TEXT FOR ANALYSIS
####################

In 1908, Samuel J. Crumbine was a public health officer in Kansas. He was on a train when he witnessed one of his tuberculosis patients taking a drink of water from a common dipper and water bucket (a publicly shared way of drinking water) in the car. Right behind his patient was a young girl who drank from the same dipper and bucket. This inspired him to launch a crusade to ban publicly shared or common utensils in public places. Taking note of the trend, Lawrence Luellen and Hugh Moore invented a disposable paper cup called the "Health Cup" and later renamed the "Dixie Cup".

Single-use cone cups were followed by the commercialization of single-use plates and bowls, wooden cutlery, and paper food wraps. By the 1930s these products were widely used to feed the men and women who worked on the remote dams, bridges and roads of the Works Progress Administration. In the 1940s they were used to feed defense factory workers.

####################

INFORMATION SHOWN
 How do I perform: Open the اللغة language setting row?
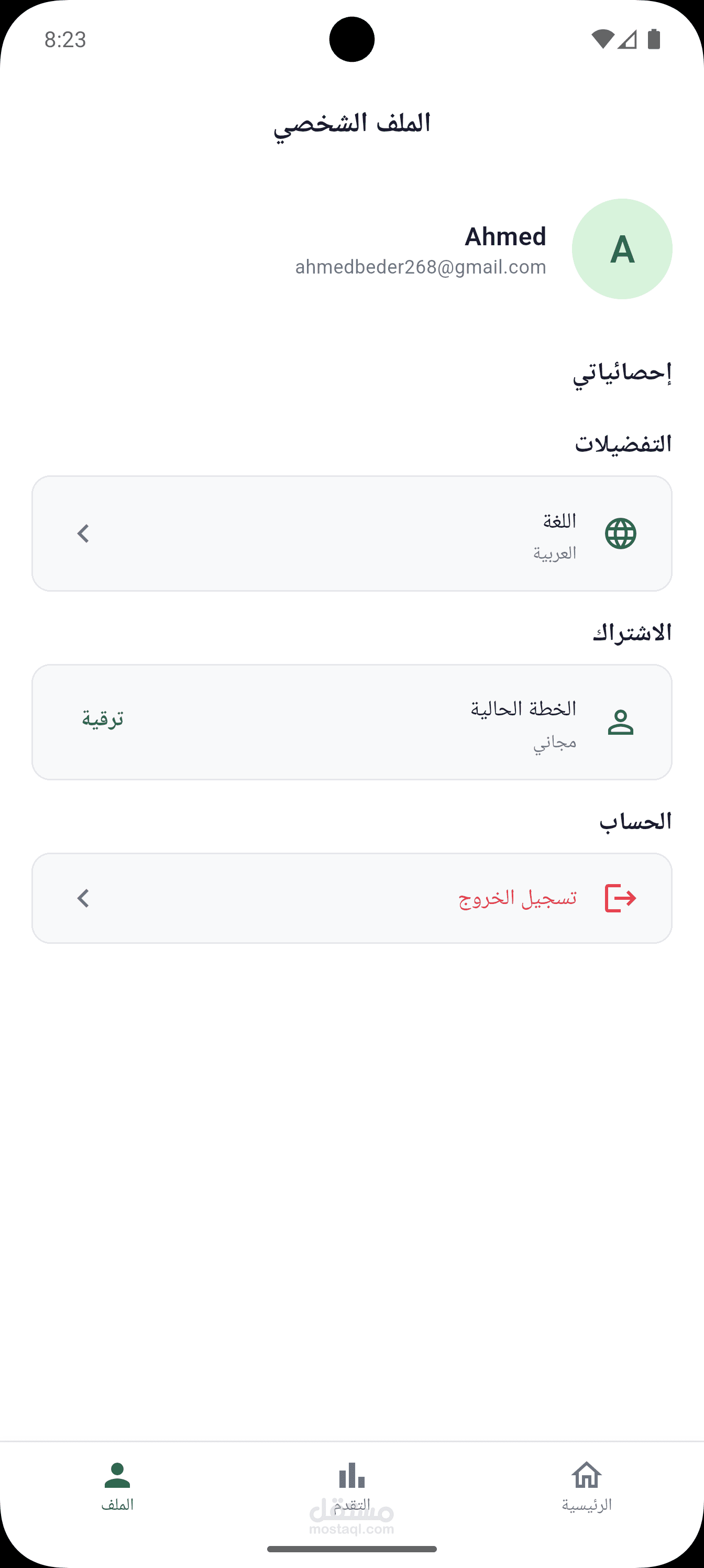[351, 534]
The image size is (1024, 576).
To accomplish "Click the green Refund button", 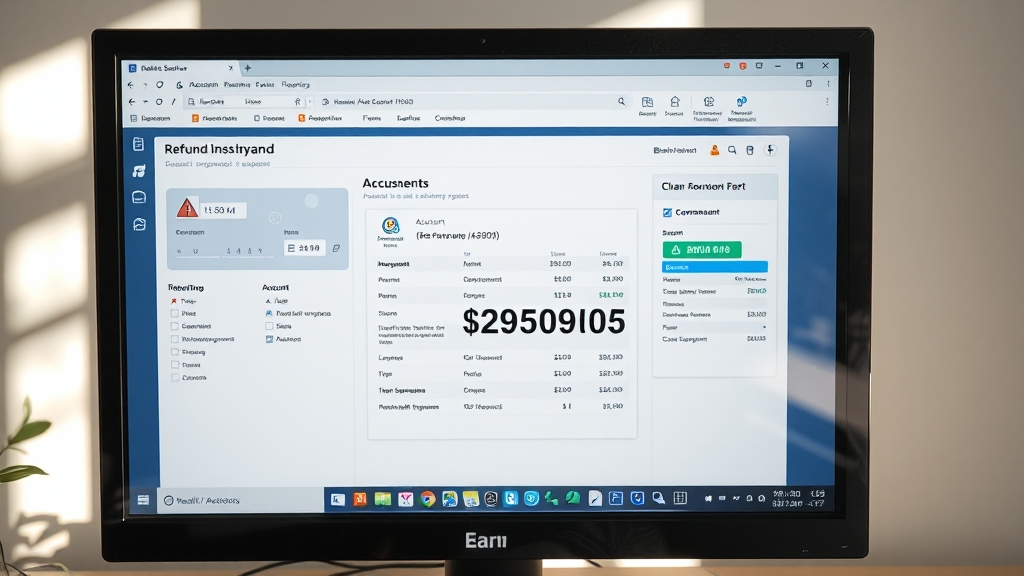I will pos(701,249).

####################

TASK INSTRUCTIONS
Answer these questions from the text on single-use cups and tableware:
(a) In what year did Samuel J. Crumbine see his tuberculosis patient drink from a common dipper on a train?
(b) What was the original name of the disposable paper cup invented by Lawrence Luellen and Hugh Moore?
(c) In the 1940s, whom were single-use products used to feed?
The lines are not needed for what comes next.

OUTPUT
(a) 1908
(b) The "Health Cup"
(c) Defense factory workers